Kniegelenksnahe Osteotomien (HTO/ SCOT)
Präoperative Abklärung
- Rx Kniestatus (ap stehend, seitlich, Rosenberg, Patella axial) mit Kalibrierungskugel
- Rx Ganzbeinaufnahme bds mit Kalibrierungskugel
- MRI Knie nativ
- Labor, EKG, weiterführende Diagnositk gemäss Anästhesierichtlinien
Präoperative Massnahmen
- Eintrittsuntersuchung: klinischer Status mit aktuellem Lokalbefund (inkl Gefäss-/Nervenstatus)
- Überprüfung der visierten schriftlichen OP-Aufklärung
- Seitenmarkierung mit nicht wasserlöslichem Filzstift
- SURPASS
Klassifikation / Einteilung
HTO (hohe Tibiaosteotomie)
valgisierend
- medial opening wedge (bei uns bevorzugt)

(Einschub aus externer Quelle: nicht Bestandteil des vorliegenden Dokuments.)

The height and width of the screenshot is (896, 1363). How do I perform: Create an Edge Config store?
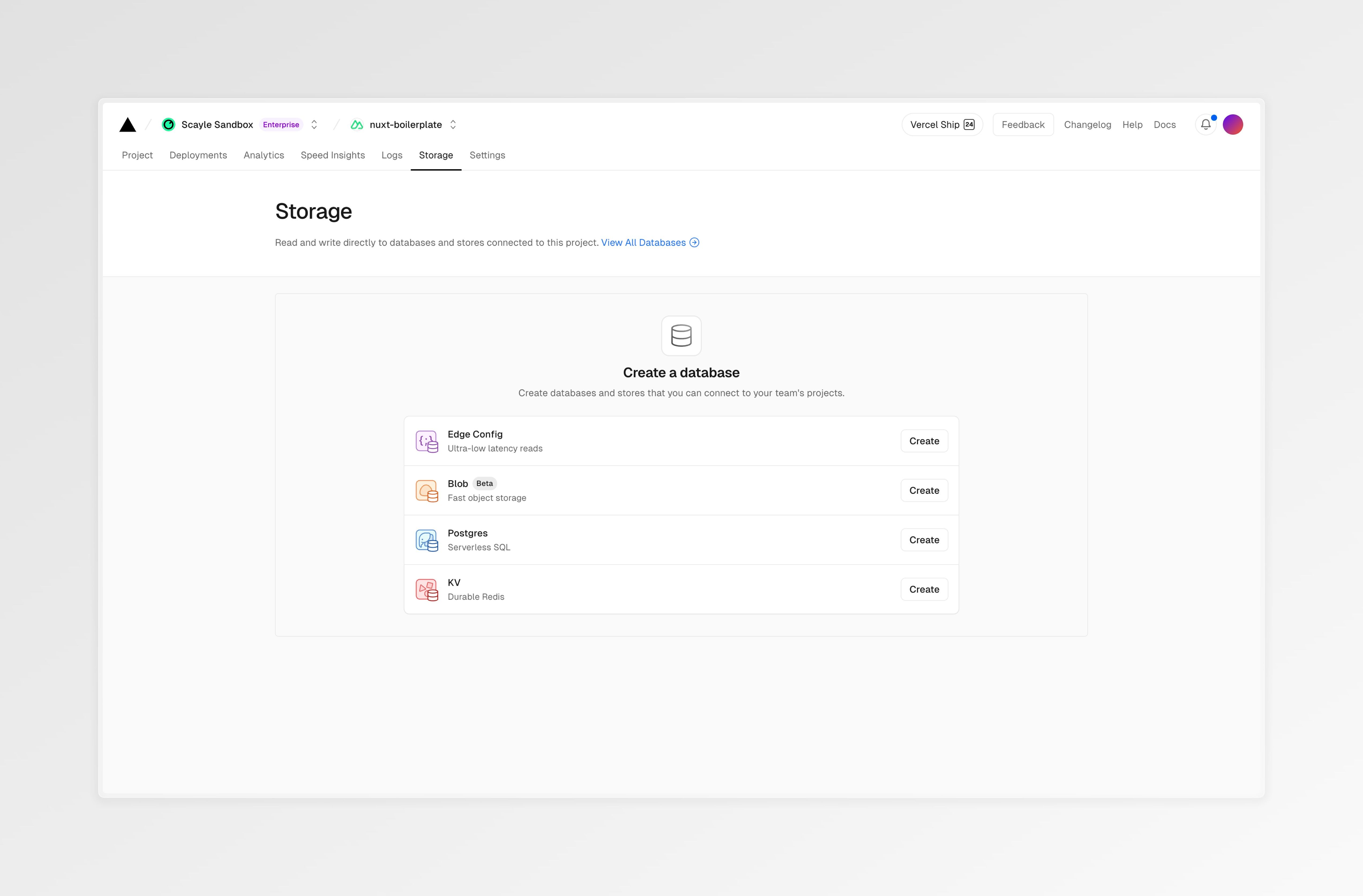pos(924,441)
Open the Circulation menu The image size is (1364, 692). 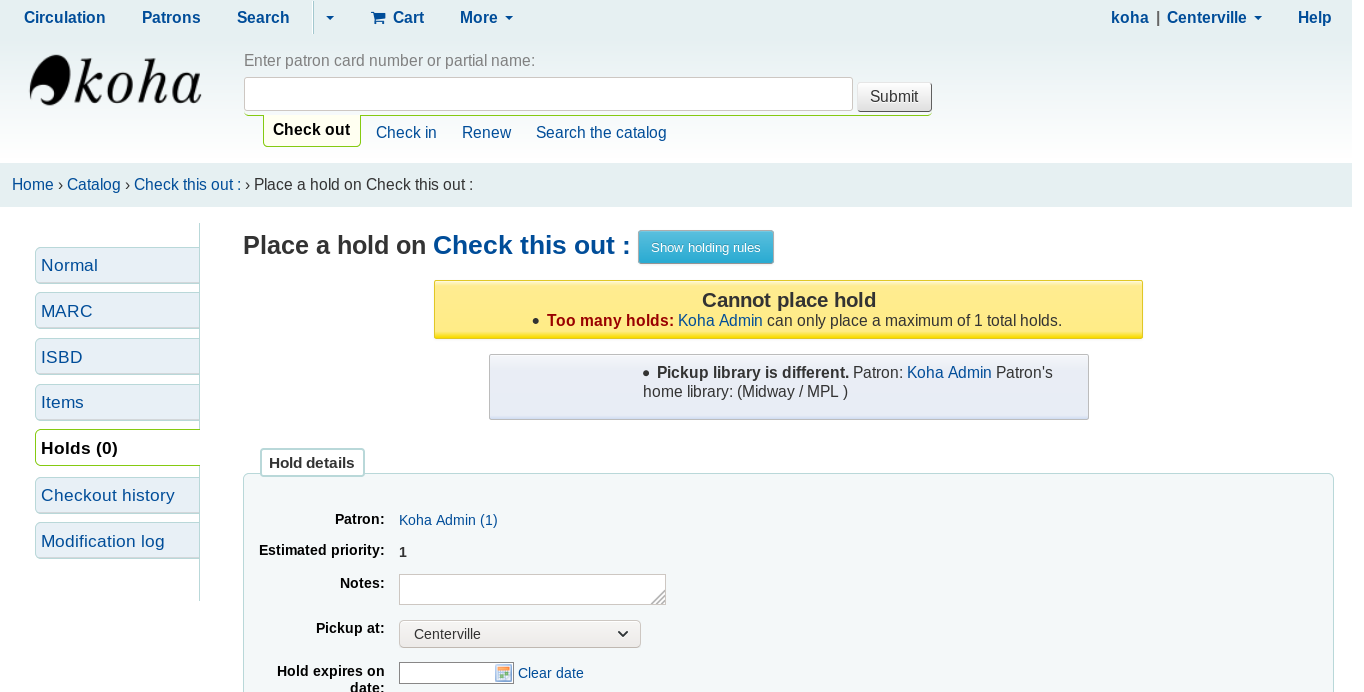point(65,18)
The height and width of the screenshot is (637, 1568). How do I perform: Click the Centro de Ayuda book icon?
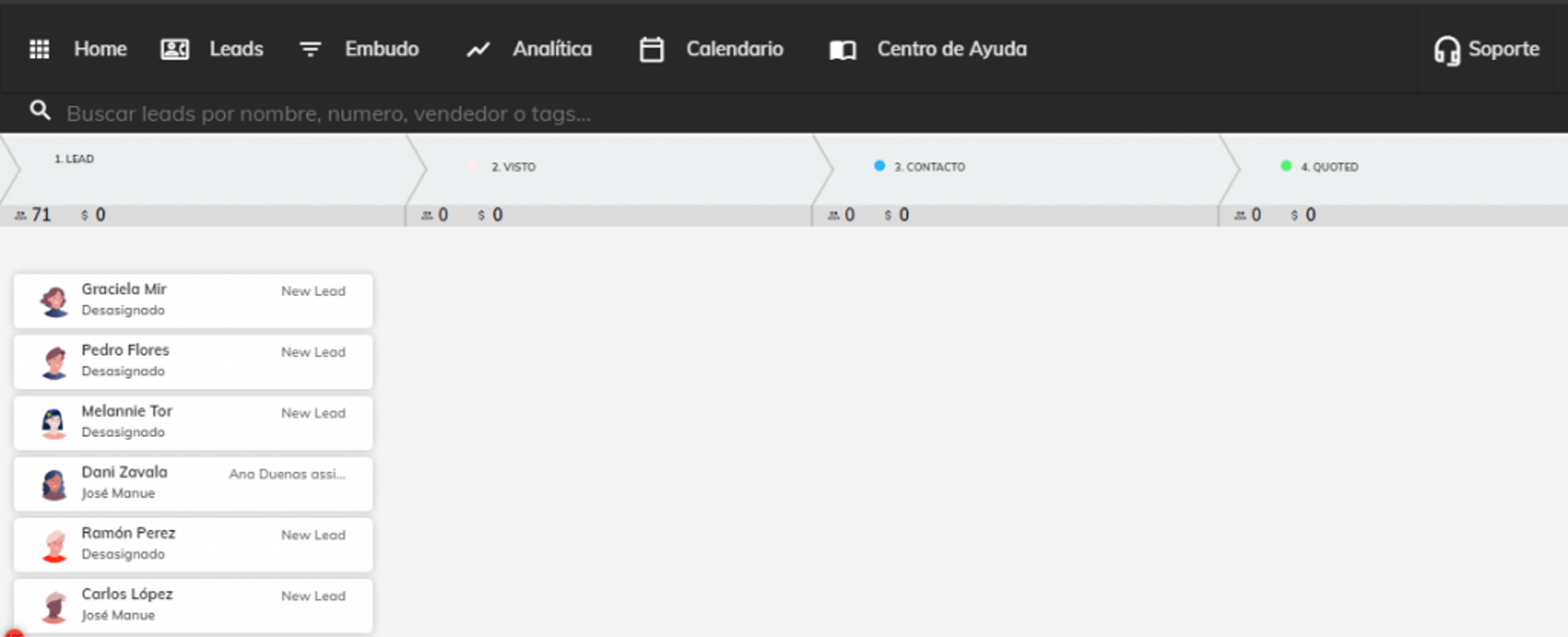(x=843, y=50)
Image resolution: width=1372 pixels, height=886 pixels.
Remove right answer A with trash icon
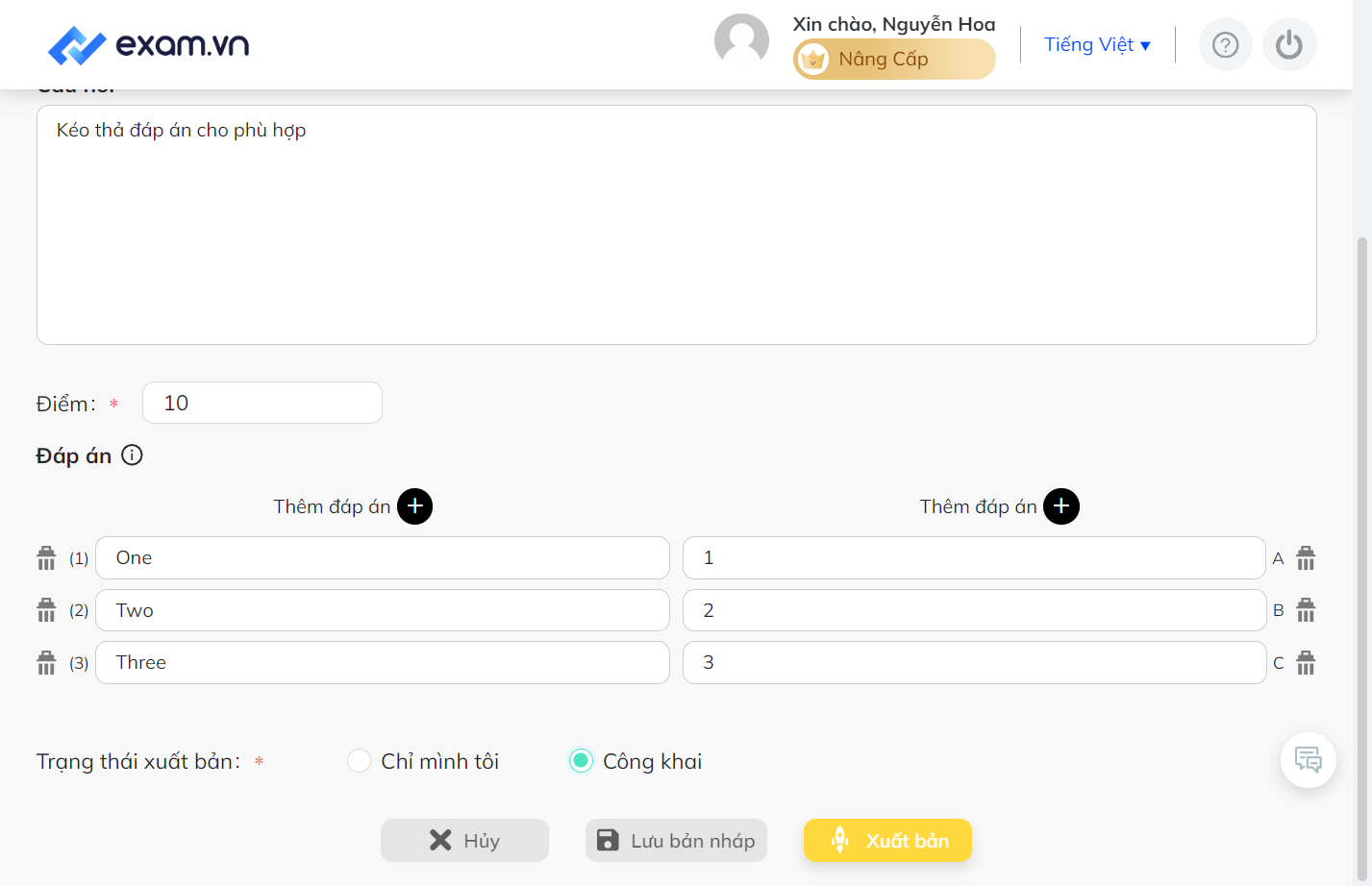[1306, 558]
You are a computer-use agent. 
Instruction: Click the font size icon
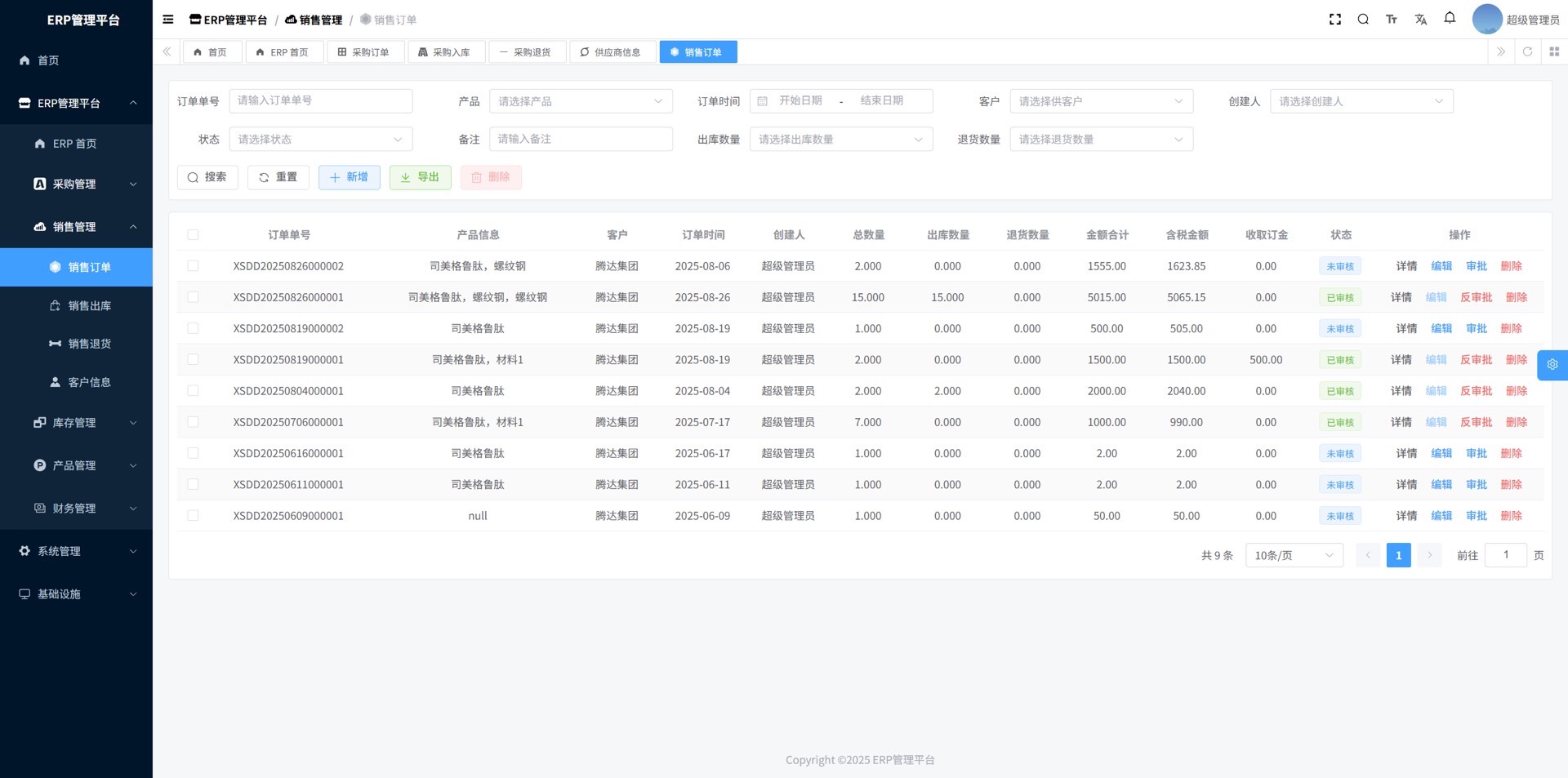click(x=1392, y=20)
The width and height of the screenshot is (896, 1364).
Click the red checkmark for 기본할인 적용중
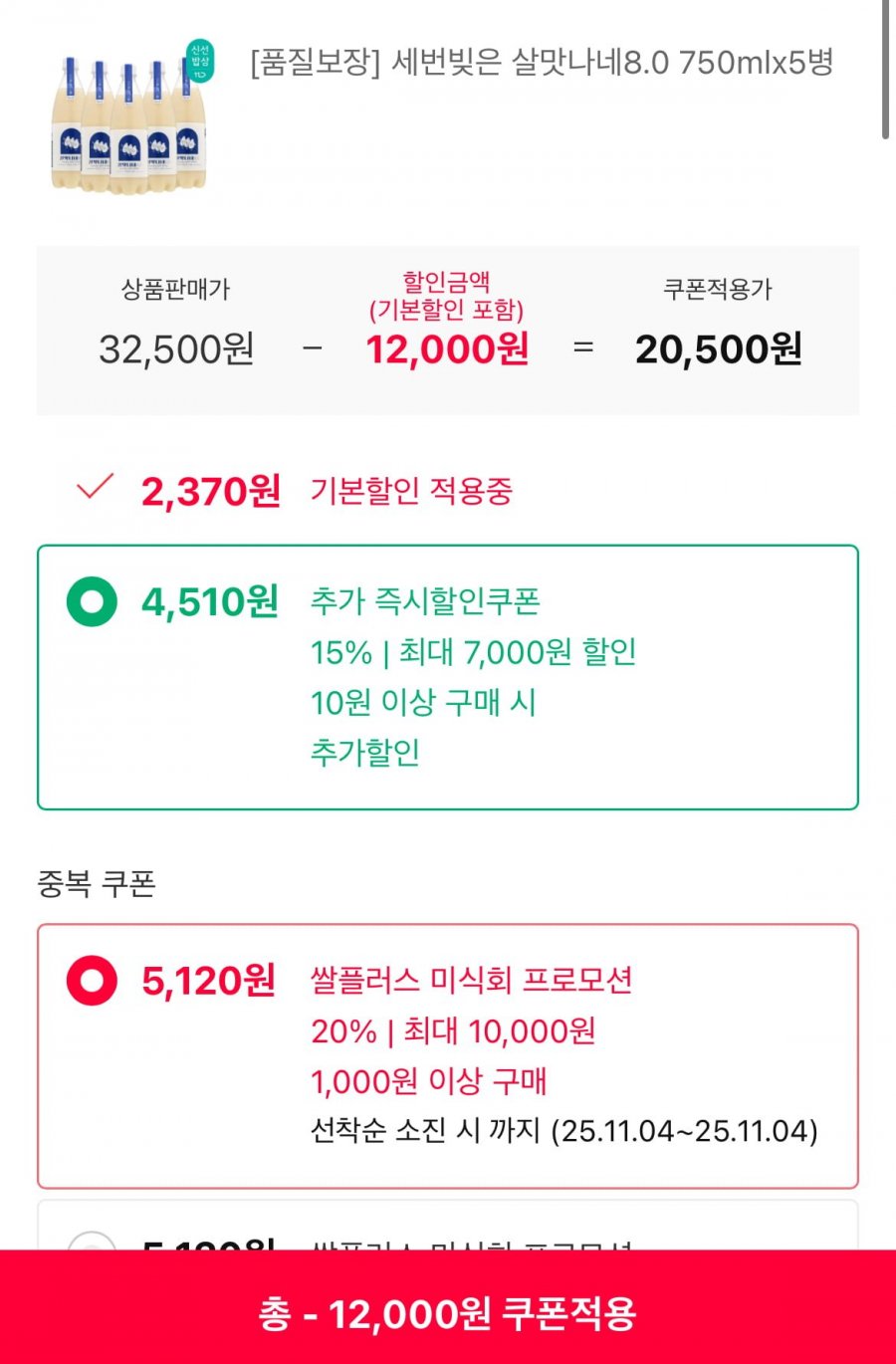tap(96, 487)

- lateral closed wedge (selten (höhere Morbidität: Fibula-OT, N. peronäus, Muskelablösung))
varisierend
- medial closed wedge (selten (z.B Revarisierung nach Überkorrektur HTO med open wedge))
- lateral opening wedge (selten (N. peronäus!))
SCOT (supracondyläre Osteotomie) Femur
valgisierend
- lateral closed wedge (bei uns bevorzugt)
- medial opening wedge
varisierend
- medial closed wedge (bei uns bevorzugt)
- lateral opening wedge (selten (überhaupt? -> Keine Literatur!))
Indikation
- unikompartimentelle Gonarthrose bei Beinachsenabweichung auf die betroffene Seite (1)
- Insuffizienz des kontralateralen Kollateralbandapperates mit ‚Thrust’ durch Überdehnung bei Beinachsenabweichung (z.B. Varus-Thrust bei Varusbeinachse und Elongation des lateralen Kollateralbandes) (2,6)
- Verminderung der femoropatellären Scherkräfte aufgrund einer Varus-/Valgusachsenabweichung (2)
- bei operativer Sanierung einer symptomatischen Meniskusläsion bei gleichzeitiger relevanter Beinachsenabweichung (5) auf die betroffene Seite (MAD* 11-16mm (relative Indikation) >16mm (absolute Indikation) bei Varusdeformität und MAD > 10mm bei Valgusdeformität) zu diskutieren; hier auch zweizeitiges Vorgehen (primär Meniskussanierung, sekundär bei auftreten einer Symptomatik im betroffenen Kompartiment Osteotomie) möglich
- geplante VKB-Ersatzplastik bei erheblicher Varusbeinachse (Risikofaktor für Transplantatversagen!), ggf. gleichzeitige Slopekorrektur
* MAD: mechanische Achsendeviation (5)
Kontraindikation
- relevante Binnenschäden in den übrigen Kniekompartimenten: (sub-)totaler Meniskusverlust, Knorpelläsionen > Grad 3 nach Outerbridge (1)
- Nikotinabusus (3,6), relative Kontraindikation (falls trotzdem Osteotomie, dann closed wedge)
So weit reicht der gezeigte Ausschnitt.